Interesting post today on Google's Blog announcing their new Gmail APIs. These new services allow Gmail to be extended by means of content-aware Contextual Gadgets (such as the preview capability we have already seen demonstrated with embedded YouTube, Google Docs and Picasa content before).

Excerpted from the Google Blog.

Starting today, third party developers can build Gmail contextual gadgets and distribute them in the Google Apps Marketplace. These gadgets can display information from social networks, business services, web applications and other systems, and users can interact with that data right within Gmail. Contextual gadgets are yet another example how the power of the web can outpace traditional business technology.
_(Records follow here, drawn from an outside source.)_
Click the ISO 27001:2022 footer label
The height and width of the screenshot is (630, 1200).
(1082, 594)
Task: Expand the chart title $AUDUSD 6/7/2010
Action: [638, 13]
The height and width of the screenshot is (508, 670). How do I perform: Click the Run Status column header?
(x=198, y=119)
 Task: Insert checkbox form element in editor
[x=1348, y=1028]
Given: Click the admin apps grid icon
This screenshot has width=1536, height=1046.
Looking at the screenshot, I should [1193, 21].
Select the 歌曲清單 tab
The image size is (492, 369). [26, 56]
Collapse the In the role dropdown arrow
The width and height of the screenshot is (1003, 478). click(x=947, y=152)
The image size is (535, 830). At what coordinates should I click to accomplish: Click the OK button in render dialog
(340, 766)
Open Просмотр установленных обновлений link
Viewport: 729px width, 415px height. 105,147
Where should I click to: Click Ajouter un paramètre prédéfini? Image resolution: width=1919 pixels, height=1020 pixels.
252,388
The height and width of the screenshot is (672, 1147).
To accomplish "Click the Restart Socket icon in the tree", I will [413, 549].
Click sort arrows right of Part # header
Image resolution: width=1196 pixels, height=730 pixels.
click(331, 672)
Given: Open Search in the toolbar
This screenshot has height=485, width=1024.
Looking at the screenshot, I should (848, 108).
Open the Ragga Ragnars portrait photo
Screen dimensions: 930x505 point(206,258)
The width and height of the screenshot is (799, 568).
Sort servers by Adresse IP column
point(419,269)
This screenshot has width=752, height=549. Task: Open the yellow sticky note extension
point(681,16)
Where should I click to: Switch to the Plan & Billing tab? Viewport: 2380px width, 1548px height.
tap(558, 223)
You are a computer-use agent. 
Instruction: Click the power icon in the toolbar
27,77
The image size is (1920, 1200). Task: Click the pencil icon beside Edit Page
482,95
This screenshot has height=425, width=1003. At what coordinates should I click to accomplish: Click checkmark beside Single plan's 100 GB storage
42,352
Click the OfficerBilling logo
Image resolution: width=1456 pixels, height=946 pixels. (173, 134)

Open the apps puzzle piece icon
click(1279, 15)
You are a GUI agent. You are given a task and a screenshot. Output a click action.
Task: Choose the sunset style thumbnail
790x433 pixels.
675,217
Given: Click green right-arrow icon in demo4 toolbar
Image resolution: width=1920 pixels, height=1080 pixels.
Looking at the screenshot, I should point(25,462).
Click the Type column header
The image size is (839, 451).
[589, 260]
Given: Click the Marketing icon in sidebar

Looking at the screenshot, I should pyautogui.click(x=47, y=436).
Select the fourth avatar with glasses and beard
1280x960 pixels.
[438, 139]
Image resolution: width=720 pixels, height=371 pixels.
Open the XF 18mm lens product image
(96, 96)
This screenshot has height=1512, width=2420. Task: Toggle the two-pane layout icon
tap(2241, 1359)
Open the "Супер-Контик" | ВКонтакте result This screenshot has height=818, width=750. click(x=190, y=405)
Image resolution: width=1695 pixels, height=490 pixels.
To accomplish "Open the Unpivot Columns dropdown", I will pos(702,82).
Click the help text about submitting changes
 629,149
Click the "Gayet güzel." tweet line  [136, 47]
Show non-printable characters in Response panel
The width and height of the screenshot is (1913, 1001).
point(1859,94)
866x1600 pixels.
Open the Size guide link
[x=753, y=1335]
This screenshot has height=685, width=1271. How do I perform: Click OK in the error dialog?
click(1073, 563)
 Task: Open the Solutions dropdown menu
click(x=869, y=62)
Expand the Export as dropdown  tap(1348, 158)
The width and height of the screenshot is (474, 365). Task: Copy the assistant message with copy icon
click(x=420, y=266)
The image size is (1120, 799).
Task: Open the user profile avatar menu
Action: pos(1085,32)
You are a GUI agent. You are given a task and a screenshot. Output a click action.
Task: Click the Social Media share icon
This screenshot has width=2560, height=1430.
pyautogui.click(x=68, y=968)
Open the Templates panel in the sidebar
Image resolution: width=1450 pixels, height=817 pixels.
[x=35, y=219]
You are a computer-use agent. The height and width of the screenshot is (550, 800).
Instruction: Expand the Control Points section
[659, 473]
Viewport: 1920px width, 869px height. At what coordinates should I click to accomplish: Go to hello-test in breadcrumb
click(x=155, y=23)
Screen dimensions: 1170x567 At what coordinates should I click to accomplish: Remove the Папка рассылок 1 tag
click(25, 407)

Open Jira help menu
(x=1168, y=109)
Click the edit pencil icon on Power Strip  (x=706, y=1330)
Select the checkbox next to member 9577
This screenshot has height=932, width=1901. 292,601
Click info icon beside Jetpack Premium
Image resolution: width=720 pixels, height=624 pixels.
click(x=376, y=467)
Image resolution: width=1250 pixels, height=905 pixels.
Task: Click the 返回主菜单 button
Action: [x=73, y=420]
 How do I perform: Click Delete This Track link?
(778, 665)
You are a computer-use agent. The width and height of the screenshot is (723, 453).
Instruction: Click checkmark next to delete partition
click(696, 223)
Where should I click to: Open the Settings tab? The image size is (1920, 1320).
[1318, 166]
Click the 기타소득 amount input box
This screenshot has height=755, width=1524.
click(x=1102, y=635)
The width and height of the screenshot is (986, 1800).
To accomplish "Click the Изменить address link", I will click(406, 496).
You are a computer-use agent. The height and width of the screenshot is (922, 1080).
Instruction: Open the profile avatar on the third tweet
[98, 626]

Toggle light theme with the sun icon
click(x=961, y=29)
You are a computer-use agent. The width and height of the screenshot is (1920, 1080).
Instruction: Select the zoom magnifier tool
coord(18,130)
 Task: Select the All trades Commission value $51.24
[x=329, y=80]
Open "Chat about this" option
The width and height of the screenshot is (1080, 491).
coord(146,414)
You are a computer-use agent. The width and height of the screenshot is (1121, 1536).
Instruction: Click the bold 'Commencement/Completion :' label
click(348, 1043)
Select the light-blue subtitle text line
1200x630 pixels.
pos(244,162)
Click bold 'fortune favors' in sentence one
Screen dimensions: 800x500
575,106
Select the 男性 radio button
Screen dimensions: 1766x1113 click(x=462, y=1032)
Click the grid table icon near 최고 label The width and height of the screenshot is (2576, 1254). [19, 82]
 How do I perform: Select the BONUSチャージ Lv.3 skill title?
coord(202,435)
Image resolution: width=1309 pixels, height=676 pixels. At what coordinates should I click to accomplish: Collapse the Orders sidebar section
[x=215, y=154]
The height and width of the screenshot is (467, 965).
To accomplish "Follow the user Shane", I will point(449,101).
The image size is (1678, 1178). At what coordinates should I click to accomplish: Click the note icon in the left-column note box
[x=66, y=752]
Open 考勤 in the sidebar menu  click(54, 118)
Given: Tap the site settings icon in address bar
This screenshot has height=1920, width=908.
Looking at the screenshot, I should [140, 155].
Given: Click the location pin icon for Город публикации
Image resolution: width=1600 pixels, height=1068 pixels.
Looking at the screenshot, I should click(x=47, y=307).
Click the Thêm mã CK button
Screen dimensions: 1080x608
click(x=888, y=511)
Several new contextual gadget integrations for Gmail are available to Google Apps customers in the Apps Marketplace today:

  • AwayFind lets you mark certain contacts or message topics as ‘Urgent’ and then alerts you via phone, SMS or IM when relevant messages arrive.
  • Kwaga displays social network profiles and lists recent email exchanges with people you correspond with.
  • Gist brings together information from across the web about people you’re corresponding with, providing rich person and company profiles, news and updates.
  • Pixetell detects email links to video messages created with Pixetell’s video software and lets you preview, comment on, and share those videos without leaving your inbox.
  • Smartsheet lets you access and update entries in Smartsheet’s sales pipeline and project management tool.
  • Xobni, Rapportive, Manymoon, Newmind Group, and BillFLO have also launched their own contextual gadget integrations
Like any other applications in the Google Apps Marketplace, a Google Apps domain administrator can install a contextual gadget from the Marketplace with just a few clicks. Both before and during the install process, administrators can review the portions of an email the gadget will have access to, and can revoke that permission at any time from their control panel. For more information on the Google Apps marketplace, watch the overview video.

To learn more about the new contextual gadget applications available in Gmail, head to the Google Apps Marketplace and browse for apps that have ‘Mail Integration’.

Google is working hard to demonstrate the power of the open web, not only to provide compelling differentiation for its apps, but also to evangelize the concept in general. At its heart, this is really an example of the power of the App as a platform vs. the App as a closed ecosystem. It's also part of Google's relentless march towards demonstrating that the web is a credible (in fact preferred) vehicle for the delivery of application functionality.

It remains to be seen how quickly enterprises will Google's apps and the Open Cloud however, with security and other issues being a natural drag on early adoption. Google is betting however that the ingenuity of the developer ecosystem will eventually create such an array of value/ROI that it will be hard to resist.